Kyodo News:
Tokyo Now: Iraqi doctor learns from Hiroshima's past Jul 27, 2004

By Shinya Ajima and Shinsuke Takahashi

HIROSHIMA, July 27 Kyodo - An Iraqi doctor left his war-battered country in April. His destination was Hiroshima, and the purpose of his trip was to obtain knowledge and data on radiation effects in the city once devastated by the first atomic bombing in the world.

Hussam Mahmood Salih, 34, a pediatrician from Basra, said the number of child cancer cases jumped eightfold in the southern Iraqi city between 1988 and 2002, suspecting it was caused by the 1991 Gulf War, in which U.S. forces used depleted uranium shells. There are also reports in Iraq about newborn babies lacking limbs or craniums. Depleted uranium has been long blamed for such birth defects in babies believed exposed to radiation while in the womb.

''We don't have any decent facilities (in Iraq) to check the amount of radiation in human bodies. But we can see the incidences of cancer increased greatly during the first four to five years of the 1990s,'' said Salih, now studying at Hiroshima University Hospital at the invitation of a Japanese civic group. Under economic sanctions on Iraq that followed the war, Iraqi hospitals were prohibited from obtaining essential drugs as well as new medical equipment like tools for radio therapy because the international community feared they might be used for military purposes, he said.

''So, death and disease, and death and disease…this is the life of people in Iraq. I want to save Iraqi children,'' said Salih. The U.S. military uses depleted uranium-tipped shells, known for their armor-piercing capability, against tanks and other hard military targets. Although Iraqi doctors allege DU weapons cause leukemia and cancer, U.S. authorities deny direct links between DU and the cancer on the rise in Iraq since the 1991 war. The medical community in Japan, a U.S. staunch ally, is also reluctant to admit a connection.
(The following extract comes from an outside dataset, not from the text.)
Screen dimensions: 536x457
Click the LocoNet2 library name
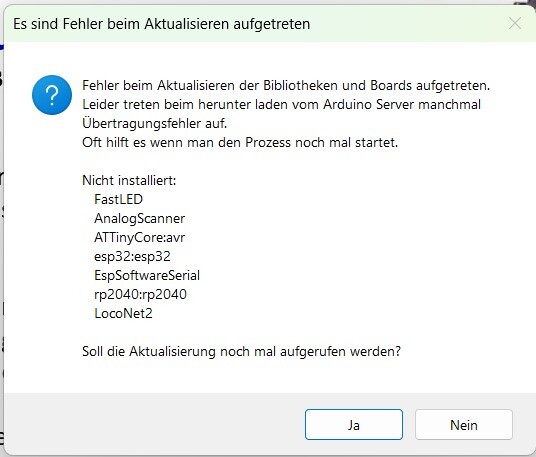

''Even so, it is sensible for him to visit Hiroshima, which has skills and knowledge on treating leukemia patients,'' said Atsuko Oe, a representative of Save the Iraq Children Hiroshima, the group that arranged Salih's visit. In August last year, when some Iraqi doctors visited Japan to deliver lectures, they asked Oe and other civic group members to look for Japanese medical institutions that can train young doctors from Iraq.

Universities in Hiroshima and Nagoya then agreed to accept some doctors from hospitals in Basra through the civic groups. Salih said he had never hesitated to come to Japan when chosen as a trainee due to his background as an expert on pediatric leukemia. His visit apparently exposed a new face of Japan as the sole A-bomb victim in the world.

''Hiroshima had suffered a lot from war, deaths and radiation effects, and the Japanese doctors understand about these diseases…and all strategies about detection, treatment and follow-up. I think we cold learn very much from Japan's experiences,'' said Salih.

He added there are more Iraqi doctors hoping to learn in Japan and bring back advanced techniques, knowledge and equipment that have been unavailable to Iraqis. ''This is a great chance, a very nice chance. They could do better to save patients,'' he said.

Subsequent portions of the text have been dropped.